(GIVEN TEXT Opens)

The pharmaceutical industry is this close to widespread RFID adoption.

Given all these challenges and limitations, it may come as no surprise that the move to implement RFID technology to secure the nation's drug supply has hit some speed bumps, years after it was first promoted as the Next Big Thing for pharma. The FDA, after delaying for years the deadline for when the industry should have electronic pedigrees in place — ones that it says, most likely, will rely on RFID technology — recently announced its biggest delay of all: It was giving up on setting a deadline.

Back in 2004, explains Ilisa Bernstein, the FDA's director of pharmacy affairs, "we thought there would be widespread use by 2007. We're not there. So rather than setting another deadline, we're leaving it to the stakeholders themselves to come up with a deadline." (An injunction of the Prescription Drug Marketing Act, the 1987 law that allows the FDA to set this regulation, has not helped. For more, see breakout) Still, the FDA continues to say (as it has for years) that RFID technology is the "most promising" means of authenticating drugs.

(GIVEN TEXT Closes)
(DATA PROVIDED Opens)

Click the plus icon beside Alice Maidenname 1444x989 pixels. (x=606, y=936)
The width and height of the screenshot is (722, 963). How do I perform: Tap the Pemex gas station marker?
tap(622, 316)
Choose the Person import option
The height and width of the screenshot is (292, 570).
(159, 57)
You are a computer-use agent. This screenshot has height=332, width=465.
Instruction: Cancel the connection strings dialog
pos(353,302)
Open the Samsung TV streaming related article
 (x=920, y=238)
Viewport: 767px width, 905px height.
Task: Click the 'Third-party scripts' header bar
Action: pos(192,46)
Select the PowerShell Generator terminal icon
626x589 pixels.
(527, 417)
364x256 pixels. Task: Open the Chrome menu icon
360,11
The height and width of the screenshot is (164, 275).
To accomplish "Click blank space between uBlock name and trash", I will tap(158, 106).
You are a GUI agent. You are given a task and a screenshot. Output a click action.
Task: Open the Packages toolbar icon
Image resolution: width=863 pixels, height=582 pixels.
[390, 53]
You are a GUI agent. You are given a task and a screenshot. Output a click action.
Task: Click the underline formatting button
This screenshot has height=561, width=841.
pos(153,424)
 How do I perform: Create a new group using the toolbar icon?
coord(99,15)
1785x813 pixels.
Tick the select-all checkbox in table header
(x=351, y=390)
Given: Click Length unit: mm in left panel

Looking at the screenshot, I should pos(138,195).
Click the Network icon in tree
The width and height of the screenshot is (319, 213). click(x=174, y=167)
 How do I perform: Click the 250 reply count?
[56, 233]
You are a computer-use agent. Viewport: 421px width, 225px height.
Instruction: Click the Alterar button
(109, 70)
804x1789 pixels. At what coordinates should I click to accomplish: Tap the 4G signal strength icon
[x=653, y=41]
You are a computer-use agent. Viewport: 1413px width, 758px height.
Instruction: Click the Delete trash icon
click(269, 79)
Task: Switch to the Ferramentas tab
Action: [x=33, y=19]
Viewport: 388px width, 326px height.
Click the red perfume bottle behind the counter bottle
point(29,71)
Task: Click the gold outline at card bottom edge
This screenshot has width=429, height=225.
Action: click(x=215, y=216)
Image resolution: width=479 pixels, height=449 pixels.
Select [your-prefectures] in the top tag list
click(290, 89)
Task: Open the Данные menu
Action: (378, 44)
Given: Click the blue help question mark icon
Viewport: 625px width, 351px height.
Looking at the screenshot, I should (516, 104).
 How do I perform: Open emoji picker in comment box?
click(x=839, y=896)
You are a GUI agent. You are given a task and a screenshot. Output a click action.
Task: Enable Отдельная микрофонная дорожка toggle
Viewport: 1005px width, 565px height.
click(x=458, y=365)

(DATA PROVIDED Closes)

#### [CHECK YOUR UNDERSTANDING]
A: In the RFID passage, what is Ilisa Bernstein's job at the FDA?
B: Does the RFID passage agree with each statement? Answer yes or no for each, and quote the words that decide it.
(i) In 2004 the FDA expected widespread use by 2007.
(ii) The FDA has set a new deadline for electronic pedigrees.
(iii) The Prescription Drug Marketing Act dates from 1987.
C: Copy word for word the part of the RFID passage that begins with "The pharmaceutical industry" and stops after "setting a deadline.".

#### [RESPONSES BY TASK]
A: She is the FDA's director of pharmacy affairs.

B:
(i) Yes: "we thought there would be widespread use by 2007."
(ii) No: "rather than setting another deadline, we're leaving it to the stakeholders themselves to come up with a deadline."
(iii) Yes: "the 1987 law that allows the FDA to set this regulation"

C:
The pharmaceutical industry is this close to widespread RFID adoption.

Given all these challenges and limitations, it may come as no surprise that the move to implement RFID technology to secure the nation's drug supply has hit some speed bumps, years after it was first promoted as the Next Big Thing for pharma. The FDA, after delaying for years the deadline for when the industry should have electronic pedigrees in place — ones that it says, most likely, will rely on RFID technology — recently announced its biggest delay of all: It was giving up on setting a deadline.